The VideoCrypt system was far from secure and a number of hacks were employed.

===Card attacks===
- Hackers discovered methods of preventing Sky from killing or deactivating their cards. The simplest of these attacks relied on the fact that Sky was using EPROM technology for its smartcards at the time. Thus by modifying the decoder to limit the write voltage to the card, it was possible to stop cards being turned off over the air. Another, known as the KENtucky Fried Chip attack relied on replacing the microcontroller that controlled the smartcard to decoder interface. This attack relied on blocking packets with the smartcard's identification number. The voltage based attack failed after Sky changed to smartcards that used EEPROM technology.
- Commercial pirates completely reverse engineered the Sky smartcard, removed the access control routines and created working pirate smartcards using different microcontroller types (typically the PIC16C84) from that used by Sky.
- Hackers also discovered (after the commercial pirate code became public) ways of switching on "dead" cards using a computer and smartcard interface by sending a properly formatted and addressed activation packet to the card. Variations on this attack also allowed existing subscriber cards to be upgraded to more expensive subscription packages. This attack was known as the "Phoenix Hack" after the mythical bird that could bring itself back to life.

===Datastream attacks===
- Other successful hacks involved sampling the datastream between the card and the decoder, for example you could record a movie and store the decoder information so that people could then use it to decode the same movie that they recorded earlier with a decoder and "dummy" card (the dummy smartcard was an interface that received the synchronised decryption seeds from a computer). The attack was known as the Delayed Data Transfer hack and it worked because the conditional access data, decoder addressing and encrypted keys, were on the video lines that are recorded by normal VCRs and the data rate, unlike that of Teletext, was slow enough to allow the data to be recorded with the encrypted video.

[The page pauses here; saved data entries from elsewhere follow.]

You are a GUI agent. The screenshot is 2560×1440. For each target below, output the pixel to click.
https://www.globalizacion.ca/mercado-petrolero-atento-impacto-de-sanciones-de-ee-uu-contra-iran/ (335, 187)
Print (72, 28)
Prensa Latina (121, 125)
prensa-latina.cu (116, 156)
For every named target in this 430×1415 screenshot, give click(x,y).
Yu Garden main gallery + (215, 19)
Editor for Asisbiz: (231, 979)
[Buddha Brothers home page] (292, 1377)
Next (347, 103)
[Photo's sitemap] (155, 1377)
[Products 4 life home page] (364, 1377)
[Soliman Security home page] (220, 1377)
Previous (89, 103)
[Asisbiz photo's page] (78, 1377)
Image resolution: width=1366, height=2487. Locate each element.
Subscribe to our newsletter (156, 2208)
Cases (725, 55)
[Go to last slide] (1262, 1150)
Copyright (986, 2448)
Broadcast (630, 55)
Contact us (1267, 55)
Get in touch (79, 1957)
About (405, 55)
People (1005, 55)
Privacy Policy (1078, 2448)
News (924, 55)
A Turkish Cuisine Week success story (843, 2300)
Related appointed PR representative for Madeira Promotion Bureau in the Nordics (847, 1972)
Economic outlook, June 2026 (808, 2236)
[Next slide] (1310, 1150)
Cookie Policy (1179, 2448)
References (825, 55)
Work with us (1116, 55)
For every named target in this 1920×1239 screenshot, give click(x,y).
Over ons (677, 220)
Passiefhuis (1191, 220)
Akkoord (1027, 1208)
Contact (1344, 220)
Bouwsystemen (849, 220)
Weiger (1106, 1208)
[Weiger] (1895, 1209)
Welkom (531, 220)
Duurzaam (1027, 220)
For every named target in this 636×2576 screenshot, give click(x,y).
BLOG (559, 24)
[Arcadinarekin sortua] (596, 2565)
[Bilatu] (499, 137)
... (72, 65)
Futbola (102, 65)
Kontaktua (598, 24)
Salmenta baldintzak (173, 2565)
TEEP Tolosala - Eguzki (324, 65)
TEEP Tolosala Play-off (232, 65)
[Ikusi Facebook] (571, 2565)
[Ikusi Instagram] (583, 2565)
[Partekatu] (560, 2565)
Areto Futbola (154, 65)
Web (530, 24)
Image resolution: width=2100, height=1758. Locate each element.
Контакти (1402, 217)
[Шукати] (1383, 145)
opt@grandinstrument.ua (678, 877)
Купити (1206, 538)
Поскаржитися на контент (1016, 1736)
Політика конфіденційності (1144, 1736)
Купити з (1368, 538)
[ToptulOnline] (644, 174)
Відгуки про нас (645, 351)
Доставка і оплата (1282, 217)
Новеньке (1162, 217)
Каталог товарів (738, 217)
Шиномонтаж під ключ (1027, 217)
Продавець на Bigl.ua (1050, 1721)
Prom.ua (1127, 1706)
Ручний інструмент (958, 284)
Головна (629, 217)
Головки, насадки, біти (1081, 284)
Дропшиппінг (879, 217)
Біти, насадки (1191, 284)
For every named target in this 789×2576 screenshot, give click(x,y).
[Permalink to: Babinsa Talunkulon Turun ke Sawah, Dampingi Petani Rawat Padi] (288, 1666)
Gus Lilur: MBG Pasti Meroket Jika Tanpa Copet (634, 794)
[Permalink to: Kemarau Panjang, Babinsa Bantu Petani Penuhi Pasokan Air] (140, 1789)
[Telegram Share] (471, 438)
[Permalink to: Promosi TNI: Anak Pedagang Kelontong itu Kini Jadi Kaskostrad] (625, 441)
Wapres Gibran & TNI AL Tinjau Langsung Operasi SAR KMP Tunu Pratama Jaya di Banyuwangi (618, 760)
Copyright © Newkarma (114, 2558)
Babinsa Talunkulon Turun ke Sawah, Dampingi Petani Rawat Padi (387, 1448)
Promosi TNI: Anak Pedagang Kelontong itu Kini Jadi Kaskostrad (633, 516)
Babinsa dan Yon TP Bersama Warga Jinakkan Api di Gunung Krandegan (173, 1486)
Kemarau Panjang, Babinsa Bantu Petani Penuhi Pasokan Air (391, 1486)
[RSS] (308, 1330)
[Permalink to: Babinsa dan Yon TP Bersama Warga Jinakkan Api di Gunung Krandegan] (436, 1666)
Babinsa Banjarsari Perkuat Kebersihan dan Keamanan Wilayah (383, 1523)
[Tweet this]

===Decoder card datastream attacks===
- The most successful hack on the VideoCrypt system is the "McCormac Hack" devised by John McCormac. This attack involved broadcasting the decryption keys from the decoder-card data live so that other decoders could use it to watch the encrypted channels, effectively sharing a card with several decoders. Card sharing is an implementation of the McCormac Hack.

===Brute force===
- As desktop computing power increased, such a simple system was always inherently vulnerable to brute force 'image-processing' attacks.
- Even without any information at all about the cutpoint sequence, adjacent lines in a picture can be 'correlated' to find the best match, and the picture reconstructed.
- The Brute force method will not work for all pictures, but is an interesting proof-of-concept.
- Markus Kuhn's Antisky.c program from 1994 is an early example of such an attack.
- More recently it has been shown that, using detailed knowledge of the way colour is transmitted in analogue TV systems, 'perfect' reconstruction could be achieved for many scenes.
- Cheap PC TV cards (~£40) with particular chipsets (e.g.: Brooktree) were capable of descrambling the image in near real time (sound was delayed to match). This was made possible with software such as MoreTV or hVCPlus and a reasonably fast PC. The picture quality was on par with an old VHS videotape, with some colour distortion depending on PC performance.